Cummins Westport natural gas engines

Cummins Westport President Rob Neitzke also announced Tuesday that full production of the company’s ISB6.7 G and ISL G Near Zero engines is underway.

The ISL G Near Zero is the first midrange engine in North America to receive emissions certification from both the EPA and Air Resources Board (ARB) to meet the optional 0.02 g/bhp-hr Near Zero oxides of nitrogen (NOx) emissions standards.

The NOx emissions of the ISL G Near Zero are 90 percent lower than the 2010 EPA standard of 0.2 g/bhp-hr.

The reduction of NOx from the ISL G engine was aided by the addition of a closed crankcase ventilation system, a slightly larger three-way catalyst and combustion software enhancements, Neitzke says.

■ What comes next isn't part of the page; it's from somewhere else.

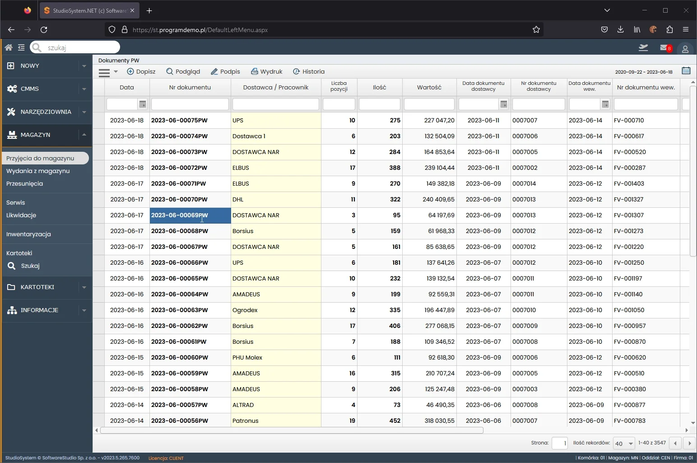This screenshot has height=463, width=697.
Task: Click the Nr dokumentu filter field
Action: pyautogui.click(x=190, y=104)

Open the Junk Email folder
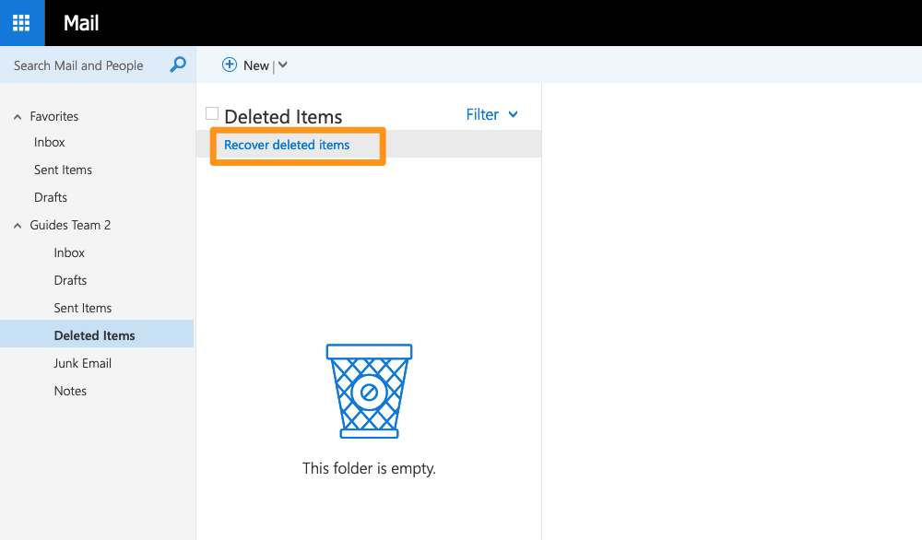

“Based on the reliability and operating improvements of the base ISL G engine, the ISL G Near Zero is a game-changer,” Neitzke says, adding the engine offers performance with the lowest emissions at a lower cost than battery electric-vehicles.

The ISB6.7 G features an emission rating of .01 g/bhp-hr – 50 percent below the minimum standard, but Neitzke says work is ongoing for near-zero certification.

Both engines operate exclusively on compressed natural gas (CNG), liquefied natural gas (LNG) or renewable natural gas (RNG), using proprietary spark-ignited stoichiometric combustion with cooled exhaust gas recirculation (SEGR) technology.